Sin embargo, la fuente de energía a la que volverán la mayor parte de las economías si cierran sus centrales
nucleares no serán los bosques, el agua, el viento o el sol sino los combustibles fósiles.
Se mida como se mida (en función del cambio climático, del impacto de la minería, de la contaminación local, de los
accidentes de trabajo y de las muertes por causas laborales, e incluso de vertidos radiactivos), el carbón es cien
veces peor que la energía nuclear.
Debido a la creciente producción de gas a partir de esquisto, el impacto del gas natural está ganando terreno
rápidamente.
Cierto, sigo sin tragar a los mentirosos que dirigen la industria nuclear.
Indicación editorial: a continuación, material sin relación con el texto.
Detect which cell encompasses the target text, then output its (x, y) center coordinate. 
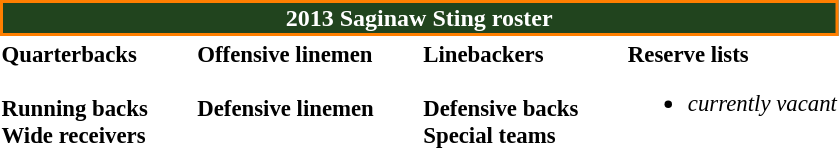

Cierto, preferiría ver que se cierra todo el
sector si hubiera alternativas inofensivas. Ahora bien, no hay soluciones ideales. Todas las tecnologías energéticas
tienen un coste; lo mismo ocurre con la falta de tecnologías energéticas. La energía atómica ha sido sometida a una
de las más duras entre las pruebas posibles y el impacto en las personas y en el planeta ha sido pequeño. La crisis
de Fukushima me ha convertido a la causa de la energía nuclear.